----- Source document -----
Healthcare is a major expense for millions of working Americans, and opening a flexible spending account, or FSA, is a great way to make it just a bit more affordable. As a quick refresher, here's how FSAs work: You contribute a certain amount of money to that account up to the annual limit (currently $2,700, though it's rising to $2,750 in 2020), and that money goes in on a pre-tax basis. That means the IRS can't tax you on the amount you put in.

Here's how that might play out. Say you contribute $2,000 to your FSA and you're in the 24% tax bracket. That translates into $480 of tax savings.

The problem with FSAs, however, is that they require you to use up your funds by the end of each plan year. If you don't, you risk forfeiting your remaining balance. And you're generally required to determine your FSA contribution during open enrollment, before your plan year kicks off. This means that unless you experience a qualifying life event (like the birth of a child), that contribution is set in stone for the coming year.

Woman pouring pills from pill box into her hand

IMAGE SOURCE: GETTY IMAGES.

As such, it's not uncommon to find yourself with funds left over in your FSA as the new year rapidly approaches. To avoid losing out on that money, here are a few ways you can put it to good use instead.

1. Stock up on prescriptions

You can't predict whether you'll get sick in 2020 and need an antibiotic. But if there's a medication you've been taking for quite some time, you can probably anticipate whether you'll still be taking it in 2020. If the answer is yes, you can try renewing prescriptions just before the end of the year. This way, you'll be eligible to use your FSA funds to get reimbursed for your copays.

You can also see about ordering medications you typically renew monthly in a 90-day supply, instead. Doing so might save you some money on your out-of-pocket costs while allowing you to spend down your FSA balance.

2. Refresh your eyewear

If you wear prescription eyeglasses, you can use your FSA to buy yourself a new pair of frames -- even if those frames are a designer brand. If you're struggling to use up your FSA balance, investing in a new pair of prescription eyeglasses or sunglasses is a good way to deplete that account, since having a backup pair buys you some insurance in the event your go-to pair breaks.
----- Dataset excerpt -----
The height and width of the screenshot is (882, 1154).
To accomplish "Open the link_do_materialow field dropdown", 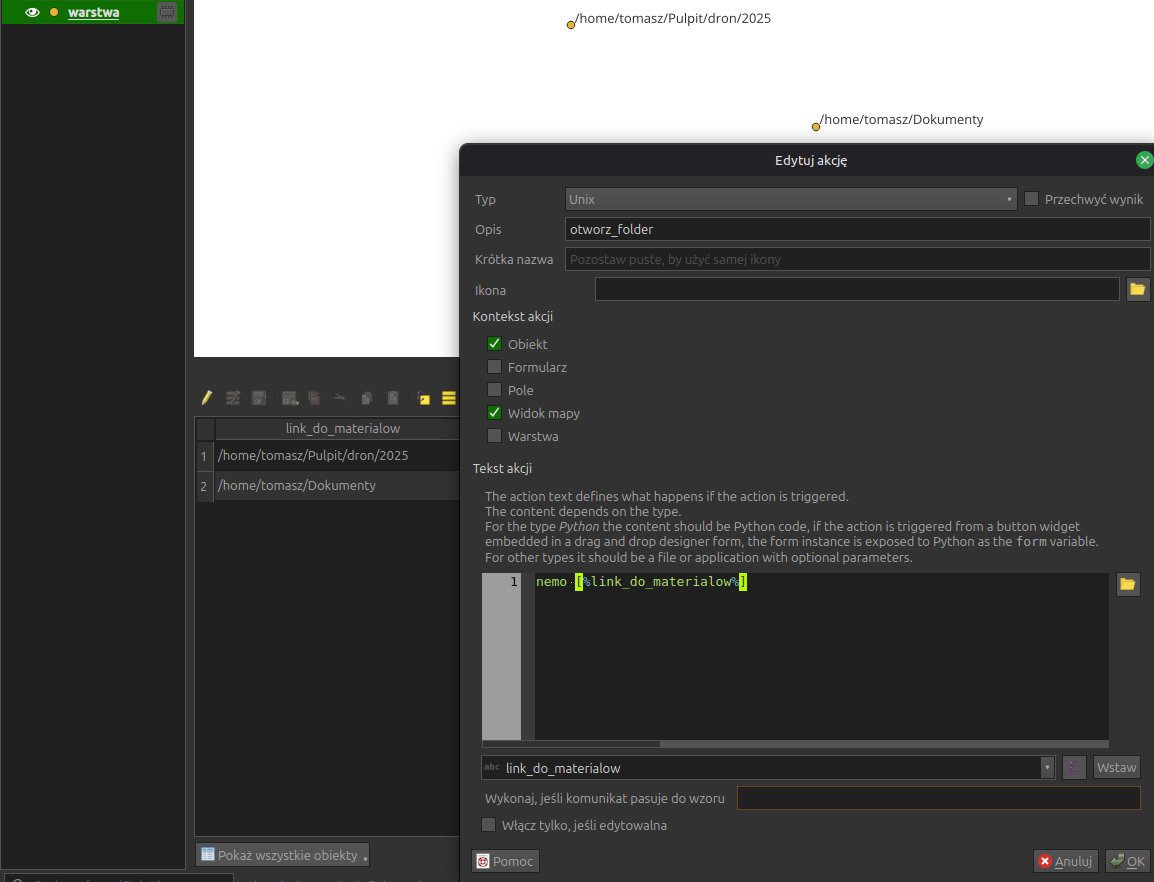I will (767, 767).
-----
Required actions =>
A - From the flexible spending account article, reproduce the portion that opens with the words containing "You can also" and closes with "go-to pair breaks.".
B - According to the flexible spending account article, what will the annual FSA contribution limit be in 2020?
C - Continue the flexible spending account article, starting right after its last sentence.

Answers to this exercise =>
A -
You can also see about ordering medications you typically renew monthly in a 90-day supply, instead. Doing so might save you some money on your out-of-pocket costs while allowing you to spend down your FSA balance.

2. Refresh your eyewear

If you wear prescription eyeglasses, you can use your FSA to buy yourself a new pair of frames -- even if those frames are a designer brand. If you're struggling to use up your FSA balance, investing in a new pair of prescription eyeglasses or sunglasses is a good way to deplete that account, since having a backup pair buys you some insurance in the event your go-to pair breaks.

B - $2,750

C -
3. Purchase next year's medical supplies

Chances are, you regularly buy medical or medical-related supplies that are FSA-eligible. If you have leftover money in your account, you can use it to stock up for next year. The items you can buy with FSA funds include, but certainly aren't limited to:

  • Bandages
  • Contact lens solution
  • Hearing aid batteries
  • Heating pads
  • Pregnancy tests
  • Prenatal vitamins
  • Sunscreen

You can consult this list for a complete rundown of FSA-eligible purchases and see what it pays to buy for the coming year. But pay attention to expiration dates -- you don't want to throw out money by buying things that'll go bad before you use them. 

4. Push up medical appointments

If there's a diagnostic test or medical appointment you're due for in early 2020, ask your doctor if moving it up to late 2019 is acceptable. If so, you'll be able to use your FSA to cover your copays. Keep in mind, however, that your insurance company may not cover the cost of certain tests or procedures if you do them too early, so find out what flexibility you have before shifting your healthcare schedule around.

The last thing you want to do is forfeit funds in your FSA, so if that's the scenario you're facing, use the above tips to spend down that balance. Before you do, however, see if your FSA offers some leeway in using up your funds. Many plans these days either give you a couple of extra months in the new year to deplete your balance or let you carry a certain amount of that balance forward and use it up at any point during the new year, so see what options are on the table before rushing to use up your funds.